Thousands more bodies discovered as Annan tours ravaged coast

Indonesia pulled 7,118 new bodies from the rubble near a shattered beachfront community visited today by UN Secretary General Kofi Annan, bringing the confirmed overall death toll from the Asian tsunami to nearly 150,000.

Thousands more bodies discovered as Annan tours ravaged coast

Indonesia pulled 7,118 new bodies from the rubble near a shattered beachfront community visited today by UN Secretary General Kofi Annan, bringing the confirmed overall death toll from the Asian tsunami to nearly 150,000.

Officials struggled to nail down the number of victims nearly two weeks after the tsunami struck 11 countries in Asia and Africa.

“The scale and magnitude of this disaster makes it literally unique and … bodies are still being washed up and unearthed,” British Foreign Minister Jack Straw told reporters while touring stricken areas in Thailand. “The scale of the effort still required is truly daunting.”

He said the number of British tourists killed will likely more than double to 440.

Flying over the tsunami-ravaged shoreline, Annan described the devastation as the worst he’s ever witnessed. Helicopter flights over the area show a veritable skeleton coast. Bodies were still floating at sea this week – days after the St Stephen's Day tsunami.

“I have never seen such utter destruction mile after mile,” a shaken Annan said. ”You wonder where are the people? What has happened to them?”

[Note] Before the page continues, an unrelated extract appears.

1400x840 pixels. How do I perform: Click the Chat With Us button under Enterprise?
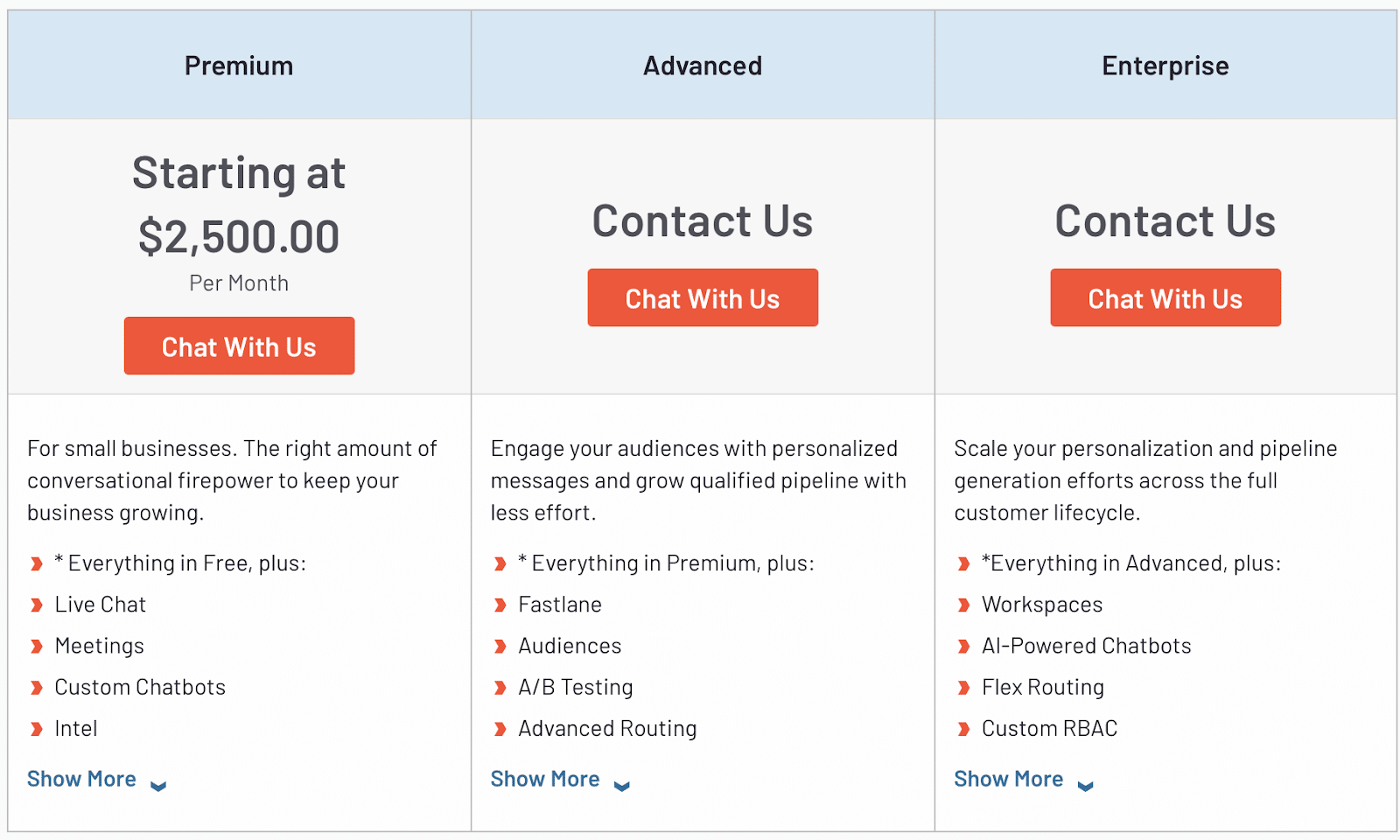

Thousands of aid workers are helping count the dead, but the numbers are staggering, with more than 147,000 now confirmed dead. Poor birth records, a lack of census data, the sheer expanse of destruction contribute to highly imprecise numbers, which seemed likely to continue rising.

India’s death toll crossed 10,000 when more than 300 bodies were recovered in the isolated Andaman and Nicobar Islands, an official said.

Meanwhile, bodies are decomposing and difficult to identify. Officials in Indonesia, swamped by the vast numbers, acknowledge they have been forced to make crude estimates, such as taking the number of bodies in one mass grave and multiplying it by the number of such plots.

In other cases, they’ve estimated the population of a village, counted the survivors and assumed the rest are dead.

The country increased its toll by 7,118 today, after uncovering thousands of bodies in and around the town of Meulaboh. It was cut off from the rest of the stricken island of Sumatra for days because roads were swept away and sea jetties destroyed.

US Secretary of State Colin Powell toured stricken areas in Sri Lanka, where more than 30,000 people died, and promised long-term American help to rebuild.

“Only by seeing it on the ground can you really appreciate what it must have been like on that terrible day,” he said, clearly as overwhelmed as Annan.

One after another, communities well-rooted for generations were obliterated in moments in Sumatra. Most substantial structures were reduced to bleached concrete pads. From the air, nothing was visible of flimsier village houses except for scattered corrugated iron roofs crumpled like paper.

Pilots and crewmen returning to the US aircraft carrier Abraham Lincoln after seven hours of non-stop flying struggled to find words to describe the scale of the devastation.

“You can’t really explain. There used to be towns and cities there. All the people once had homes, lives,” said Petty Officer Scott Wickland. “Now there is nothing.”

Efforts accelerated to help survivors in Indonesia, where authorities said two dozen relief camps should be operational within a week. Tens of thousands lack clean drinking water and face the threat of disease.